The CORE (Corpus of Online Registers) corpus at BYU along with the virtual corpora feature allows a way to reach for this.

For example, the screenshot below shows the keywords of verbs & adjectives in the Reviews genre:

Before I briefly show how to make a virtual corpus do note that the standard interface allows you do to a lot of things with the various registers. The CORE interface shows you examples of this. For example the following shows the distribution of the present perfect across the genres:

Create virtual corpora

To create a virtual corpus first go to the CORE start page:

Then click on Texts/Virtual and get this screen:

Next press Create corpus to get this screen:

We want the Reviews Genre so choose it from the drop down box:

Then press Submit to get the following screen:

Here you can either accept these texts or say you want to build only a film review corpus manually look through links and filter for film reviews only. Give your corpus a name or add it to an already existing corpus.
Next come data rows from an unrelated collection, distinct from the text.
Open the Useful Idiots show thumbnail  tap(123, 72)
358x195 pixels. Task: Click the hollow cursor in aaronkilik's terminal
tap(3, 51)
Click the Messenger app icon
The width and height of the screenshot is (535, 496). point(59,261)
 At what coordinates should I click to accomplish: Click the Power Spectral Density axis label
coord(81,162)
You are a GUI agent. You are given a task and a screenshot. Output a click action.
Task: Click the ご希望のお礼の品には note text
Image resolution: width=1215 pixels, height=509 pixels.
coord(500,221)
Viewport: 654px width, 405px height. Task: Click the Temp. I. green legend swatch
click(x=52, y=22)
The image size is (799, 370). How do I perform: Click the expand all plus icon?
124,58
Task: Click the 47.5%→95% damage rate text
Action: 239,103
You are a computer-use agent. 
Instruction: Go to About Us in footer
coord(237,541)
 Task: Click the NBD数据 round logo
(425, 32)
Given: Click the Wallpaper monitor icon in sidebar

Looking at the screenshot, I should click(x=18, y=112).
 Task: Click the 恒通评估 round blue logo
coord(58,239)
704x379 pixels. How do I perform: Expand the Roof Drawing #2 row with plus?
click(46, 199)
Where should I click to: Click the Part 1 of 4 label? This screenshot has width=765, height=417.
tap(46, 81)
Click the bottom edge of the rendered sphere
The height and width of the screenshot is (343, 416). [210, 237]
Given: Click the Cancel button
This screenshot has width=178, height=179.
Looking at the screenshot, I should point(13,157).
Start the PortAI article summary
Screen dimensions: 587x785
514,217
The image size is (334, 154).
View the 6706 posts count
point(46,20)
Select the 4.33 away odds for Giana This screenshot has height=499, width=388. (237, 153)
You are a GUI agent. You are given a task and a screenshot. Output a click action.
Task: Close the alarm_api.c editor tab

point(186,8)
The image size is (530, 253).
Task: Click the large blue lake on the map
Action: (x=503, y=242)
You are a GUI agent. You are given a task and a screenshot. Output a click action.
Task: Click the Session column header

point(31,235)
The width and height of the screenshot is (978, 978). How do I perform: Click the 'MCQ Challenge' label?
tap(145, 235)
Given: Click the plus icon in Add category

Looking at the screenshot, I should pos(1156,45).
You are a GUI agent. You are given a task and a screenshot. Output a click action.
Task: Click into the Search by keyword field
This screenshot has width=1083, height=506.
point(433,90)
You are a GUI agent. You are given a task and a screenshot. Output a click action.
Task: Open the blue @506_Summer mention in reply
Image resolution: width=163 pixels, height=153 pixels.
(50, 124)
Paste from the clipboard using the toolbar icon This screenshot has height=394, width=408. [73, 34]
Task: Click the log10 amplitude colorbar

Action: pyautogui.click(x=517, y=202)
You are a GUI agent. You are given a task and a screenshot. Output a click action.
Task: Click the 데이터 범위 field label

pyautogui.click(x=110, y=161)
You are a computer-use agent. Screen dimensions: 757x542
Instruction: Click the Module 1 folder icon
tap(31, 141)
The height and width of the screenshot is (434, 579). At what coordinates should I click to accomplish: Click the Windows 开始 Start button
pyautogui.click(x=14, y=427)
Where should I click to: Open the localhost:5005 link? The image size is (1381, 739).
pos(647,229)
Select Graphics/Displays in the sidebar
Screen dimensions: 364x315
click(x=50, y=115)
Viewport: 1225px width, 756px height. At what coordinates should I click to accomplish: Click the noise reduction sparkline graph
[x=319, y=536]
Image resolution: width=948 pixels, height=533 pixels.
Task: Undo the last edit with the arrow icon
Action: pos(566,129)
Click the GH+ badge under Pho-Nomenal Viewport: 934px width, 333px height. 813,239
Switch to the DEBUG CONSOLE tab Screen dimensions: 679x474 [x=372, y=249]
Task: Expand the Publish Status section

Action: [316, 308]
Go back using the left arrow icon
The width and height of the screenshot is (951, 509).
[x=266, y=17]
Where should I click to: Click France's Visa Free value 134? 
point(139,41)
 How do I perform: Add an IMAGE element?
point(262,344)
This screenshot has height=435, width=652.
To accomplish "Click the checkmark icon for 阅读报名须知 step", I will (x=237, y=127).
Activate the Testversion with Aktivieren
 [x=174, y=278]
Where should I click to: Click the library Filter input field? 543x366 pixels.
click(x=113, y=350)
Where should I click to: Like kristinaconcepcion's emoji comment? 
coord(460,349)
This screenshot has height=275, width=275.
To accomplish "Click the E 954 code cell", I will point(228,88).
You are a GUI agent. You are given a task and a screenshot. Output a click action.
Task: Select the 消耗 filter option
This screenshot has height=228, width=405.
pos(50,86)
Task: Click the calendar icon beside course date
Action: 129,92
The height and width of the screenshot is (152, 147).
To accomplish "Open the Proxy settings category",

Here we give it the name “review”:

Then after submitting you will be taken to the following screen which shows you all your virtual corpora collection we can see the corpus we just created at number 5:

Now you can list keywords.

Do note that the virtual corpora feature is available in most of the BYU collection so if genre is not your thing maybe the other choices of corpora might be useful.

Thanks for reading and do let me know if anything appears unclear.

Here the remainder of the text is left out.